Art History 351: Ancient Art
5 March 2015
What is Ownership?
A question one must consider when thinking about ancient art is what is ownership? Does ownership have to do with the land that something was found on or the person who found it? Art historians have been debating for centuries whether or not it is right to take ancients artifacts from their original land and place them in a foreign gallery space, and both sides make some pretty valid points. Some historians, like Chaille Long, believe that the culture in which a piece of art is made for belongs to that land—i.e. ancient Roman art should remain in Italy and ancient Egyptian art should remain in Egypt. The other side, including historians like James Cuno, argues the benefits of putting ancient art in a museum like the Metropolitan Museum of Art in New York or the Louve in Paris—educational reasons, safety, preservation, etc. Which side is right? And who are we to judge?
In Chaille Long’s article Bring Back the Obelisk! he writes about Cleopatra’s Needle, an ancient Egyptian obelisk that was taken from it’s home land and placed in Central Park in New York City over a century ago. He writes extreme passion, emphasizing his dismay of the United States ripping the statue away from its true home. He says of it, “Cleopatra’s Needle upon our shores can never be other than a reproach. It was rudely torn from its base as the inspiration of some private and vulgar enterprise as yet concealed. It is not a gift to the nation, though the Department of State has permitted its consular agent to act in a semi-official capacity in its acceptance (Long 411).” As Americans, this statue does not belong to us. Since its plantation on American soil it has been neglected and is starting to rot. It deserves to be where it belongs.
There are certain benefits in removing an ancient piece of art from its original home and into an encyclopedic museum.
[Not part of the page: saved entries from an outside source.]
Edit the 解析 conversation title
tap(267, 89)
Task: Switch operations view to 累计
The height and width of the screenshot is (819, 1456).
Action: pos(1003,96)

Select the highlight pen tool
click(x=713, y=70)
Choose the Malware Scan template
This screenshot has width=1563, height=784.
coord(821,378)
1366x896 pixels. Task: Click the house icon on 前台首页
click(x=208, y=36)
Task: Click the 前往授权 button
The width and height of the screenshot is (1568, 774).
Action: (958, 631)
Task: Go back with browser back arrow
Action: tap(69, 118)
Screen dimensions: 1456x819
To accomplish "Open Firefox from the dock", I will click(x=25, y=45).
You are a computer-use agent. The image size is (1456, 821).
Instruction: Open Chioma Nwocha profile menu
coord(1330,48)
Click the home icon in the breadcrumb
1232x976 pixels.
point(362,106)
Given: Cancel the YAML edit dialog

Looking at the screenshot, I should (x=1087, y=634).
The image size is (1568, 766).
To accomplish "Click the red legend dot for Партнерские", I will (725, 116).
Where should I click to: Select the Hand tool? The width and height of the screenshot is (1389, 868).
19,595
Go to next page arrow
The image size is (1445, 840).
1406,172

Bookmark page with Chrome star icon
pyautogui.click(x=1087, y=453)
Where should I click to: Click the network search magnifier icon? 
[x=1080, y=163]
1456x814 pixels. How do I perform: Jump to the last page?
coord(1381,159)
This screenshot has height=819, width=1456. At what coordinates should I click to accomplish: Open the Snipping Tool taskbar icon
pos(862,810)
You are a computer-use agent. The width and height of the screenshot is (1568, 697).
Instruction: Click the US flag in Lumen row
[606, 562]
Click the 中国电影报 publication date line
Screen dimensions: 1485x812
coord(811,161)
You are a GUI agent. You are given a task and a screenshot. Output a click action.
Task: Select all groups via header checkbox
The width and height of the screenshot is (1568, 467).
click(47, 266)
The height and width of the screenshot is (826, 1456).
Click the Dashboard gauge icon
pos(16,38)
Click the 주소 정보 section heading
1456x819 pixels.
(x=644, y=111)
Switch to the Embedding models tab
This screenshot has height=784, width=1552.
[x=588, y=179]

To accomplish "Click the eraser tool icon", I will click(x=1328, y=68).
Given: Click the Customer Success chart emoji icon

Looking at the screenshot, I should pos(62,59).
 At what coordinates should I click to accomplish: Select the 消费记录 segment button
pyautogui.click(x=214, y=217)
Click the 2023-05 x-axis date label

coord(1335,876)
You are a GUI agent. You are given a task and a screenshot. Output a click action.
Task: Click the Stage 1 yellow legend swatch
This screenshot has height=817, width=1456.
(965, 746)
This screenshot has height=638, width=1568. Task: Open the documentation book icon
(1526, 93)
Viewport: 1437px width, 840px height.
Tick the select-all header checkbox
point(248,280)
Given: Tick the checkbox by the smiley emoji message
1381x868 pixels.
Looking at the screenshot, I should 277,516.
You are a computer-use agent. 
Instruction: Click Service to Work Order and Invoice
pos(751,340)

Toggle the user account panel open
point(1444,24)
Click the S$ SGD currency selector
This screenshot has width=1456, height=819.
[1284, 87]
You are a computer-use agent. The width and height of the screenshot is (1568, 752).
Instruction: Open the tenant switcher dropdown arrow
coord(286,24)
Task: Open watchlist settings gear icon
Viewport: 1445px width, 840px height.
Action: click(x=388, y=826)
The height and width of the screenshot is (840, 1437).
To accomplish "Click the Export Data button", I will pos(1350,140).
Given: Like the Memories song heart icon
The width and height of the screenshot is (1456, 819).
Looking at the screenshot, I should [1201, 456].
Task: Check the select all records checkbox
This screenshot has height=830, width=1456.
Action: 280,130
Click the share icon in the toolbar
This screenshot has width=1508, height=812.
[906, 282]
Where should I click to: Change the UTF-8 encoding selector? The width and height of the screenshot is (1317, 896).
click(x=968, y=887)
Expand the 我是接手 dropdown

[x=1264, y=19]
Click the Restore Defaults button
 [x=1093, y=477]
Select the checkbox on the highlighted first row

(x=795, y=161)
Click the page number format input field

For example, in James Cuno’s article The Case Against Repatriating Museum Artifacts, he argues that, “museums encourage curiosity and promote a cosmopolitan worldview (Cuno 22).” Seeing art from many different cultures all right next to each other is an educational experience that you cannot find outside of the museum. Like Long who fell in love with Cleopatra’s Needle and wrote so passionately about how it needed to return to its homeland, Cuno describes his infatuation with a certain alabaster bust from the ancient Near East that he found in the Louve. Had it stayed in Iran there is a good chance that it would be destroyed—either by the human hand or natural forces. If the Museum had not preserved it, then it would be lost to us and the writer would not have fallen in love with ancient art in quite the same way.
It is important to understand the history in which an artifact came from. As art historians, we should consider culture, understand religious values, and preserve it as much as we possibly can. Although Long presents a valid argument about keeping an ancient artifact in the land in which it belongs to, we also need to consider how much protection it is getting by staying in a museum space. Places like the Louve in Paris, the British Museum in London, and the Metropolitan Museum of Art in New York work tirelessly to protect and preserve each precious piece of art that comes through their doors. The question of ownership is a hard one to answer, but there is one thing we know—we must work to protect this artwork.